Les
éditions Ganndal viennent d’honorer un de leurs auteurs, Saliou Bah. Récipiendaire
de la première édition du Prix
Marie-Paule Huet de
littérature de jeunesse lancé en 2022 par les éditions Ganndal, il a reçu un prix
de un million de francs guinéens accompagné
d’une attestation de reconnaissance de bons services rendus
qui ne récompensent pas seulement la densité de son œuvre, une œuvre
ne se mesure pas au nombre des titres publiés, mais sa richesse et
sa diversité.
Saliou
Bah est un écrivain de longue date. Passionné de cinéma il a
d’abord été attiré par les scénarios de films. Puis il s’est
essayé à la nouvelle dont certaines ont été publiées à la fin
des années 90.
Son
parcours professionnel l’a amené dans les bibliothèques où il
découvre la littérature de jeunesse qu’il n’avait jamais eu
l’occasion de lire lorsqu’il était enfant. Les rares livres
qu’il aurait pu lire à l’époque étaient deux recueils de
contes guinéens. C’est donc à l’âge adulte comme il nous l’a
confirmé qu’il a découvert la richesse de la littérature de
jeunesse. Il l’a lue et analysée sur son lieu de travail et au
cours de nombreuses formations. Il l’a pratiquée avec les enfants
qui fréquentaient la bibliothèque et il a vu ce qu’ils aimaient
et ce dont ils avaient besoin.
Père
de famille attentif à ses enfants, il les observe dans leurs jeux,
dans leurs réactions avec les copains du quartier, avec les frères
et sœurs, avec les parents. Il nourrit ses histoires de ses
expériences et de ses observations. Ce qu’il met en scène, ce ne
sont pas des situations parfaites ou idéales, mais ce que vivent les
enfants : leurs émotions, leurs contradictions, leurs peurs qui les
amènent à se confronter à l’autre, que ce soit l’ami , les
frères et sœurs ou les parents.
Ses
histoires sont des petits flashs de vie : le chagrin de la
séparation lorsque Papa s’absente (Le voyage de Papa), la
peur d’un chien qu’il faut surmonter pour rendre visite à une
petite amie à l’autre bout du quartier (Bobo a peur du chien),
la frustration quand Maman ne cède pas à un caprice (Bobo et le
cerf-volant). Des histoires courtes pour les petits mais qui
créent un véritable univers dans lequel n’importe quel enfant
peut se reconnaître et qui l’aident à mettre des mots sur des
sentiments qui le dépassent. L’enfant peut ainsi comprendre que
l’équilibre revient après des émotions intenses avec l’aide
des parents ou des adultes.
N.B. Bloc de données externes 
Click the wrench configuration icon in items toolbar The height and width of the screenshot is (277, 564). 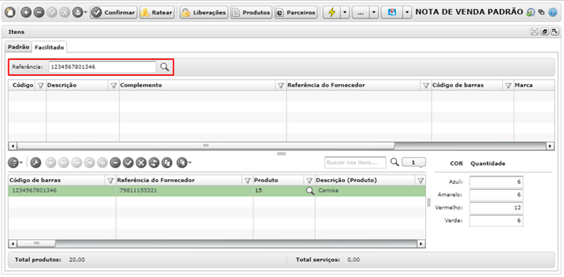coord(35,163)
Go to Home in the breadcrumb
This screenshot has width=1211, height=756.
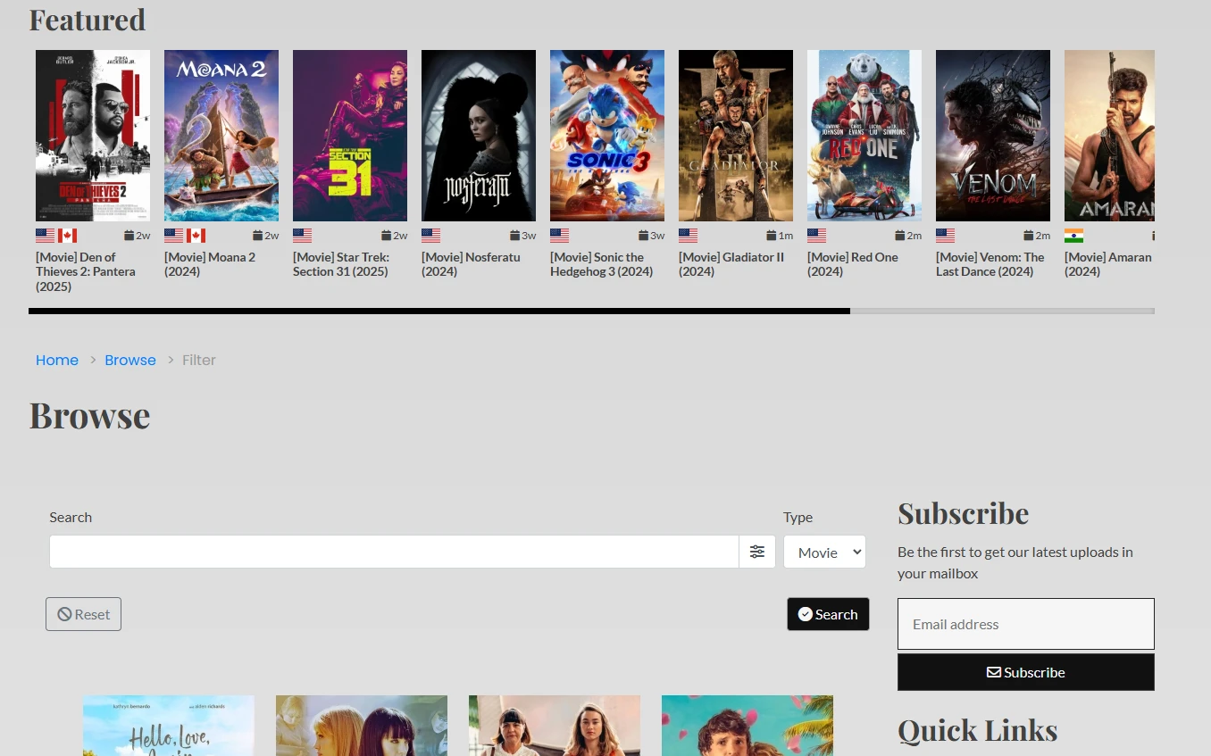pyautogui.click(x=57, y=360)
Et c’est le grand art de cet auteur de
savoir donner leur place aux parents ou aux aînés dans la
résolution des conflits d’ordre psychologique.
Lorsqu’il
s’essaie aux romans pour les enfants du primaire, ce sont des
romans courts à dessein. Mais avec des situations riches, pas de
mots inutiles mais des actions qui entraînent le jeune lecteur dans
la lecture. Lam notre petit bout d’homme de 7 ans, en but aux
corrections maternelles, fugue. Si l’expérience ne dure guère plus
de deux jours, elle est assez riche pour que la maman revoie son attitude vis à vis de son fils. Quant à Lam, grâce à une vieille mendiante, il
va réfléchir et essayer de mieux se comporter. La situation
dramatique trouve sa résolution et l’équilibre revient à la fin
du livre. Lam l’enfant battu est un des livres qui a le plus
de succès, sans doute parce que l’éducation des enfants n’exclut
pas la violence. Elle est expliquée : la maman est trop jeune
et inexpérimentée elle ne comprend pas son enfant et fonctionne sur
de vieux adages qui ne sont plus opérationnels dans notre société
en mutation. Mais ce que montre l’auteur avant tout, c’est que
quelle que soit la situation on peut résoudre les conflits ou les
difficultés.
Dans
Penda la sorcière, Bah s’attaque aux préjugés qui ont
vite fait de condamner les gens dès lors qu’on ne les comprend pas
ou qu’ils soient un peu étranges ou étrangers. Mais là encore
l’explication tombera et on comprendra.
Quand
il s’adresse aux jeunes adultes ou aux grands adolescents, Bah nous
entraîne dans son imaginaire. Il adore le fantastique que ce soit en
littérature ou au cinéma. Et Bono Waylo, l’homme hyène
relève de cet univers. Référence aux croyances anciennes ou
véritable roman fantastique, peu importe, la vie tranquille d’un
village est déséquilibrée par l’apparition de hyènes qui
dévorent les troupeaux. On a tôt fait de comprendre que c’est un
jeune du village qui est à l’origine de ces catastrophes. Mais
comment lui rendre sa forme humaine et que va-t-on découvrir
derrière cette métamorphose ?
On
le voit, un imaginaire riche et sensible et une palette d’écriture
assez vaste pour satisfaire un public large. C’est cette richesse
et cette sensibilité, cette finesse dans l’analyse qui nous ont amenés à mettre en avant le talent de Saliou Bah en mettant tout en
œuvre pendant cette année qui lui sera consacrée pour lui faire
rencontrer le maximum de lecteurs.
Apprécié en Guinée, il est aussi reconnu à l'étranger : il a colaboré à la revue Planète Enfants et ses livres sont de nos jours lus et exploités dans de nombreuses écoles primaires et bibliothèques publiques du Bénin, du Burkina Faso, de Guinée, du Mali, de Madagascar, du Niger, pour ne citer que ceux-là.
Nous souhaitons bon vent « littéraire » à
Saliou Bah, et attendons avec impatience ses nouveaux projets.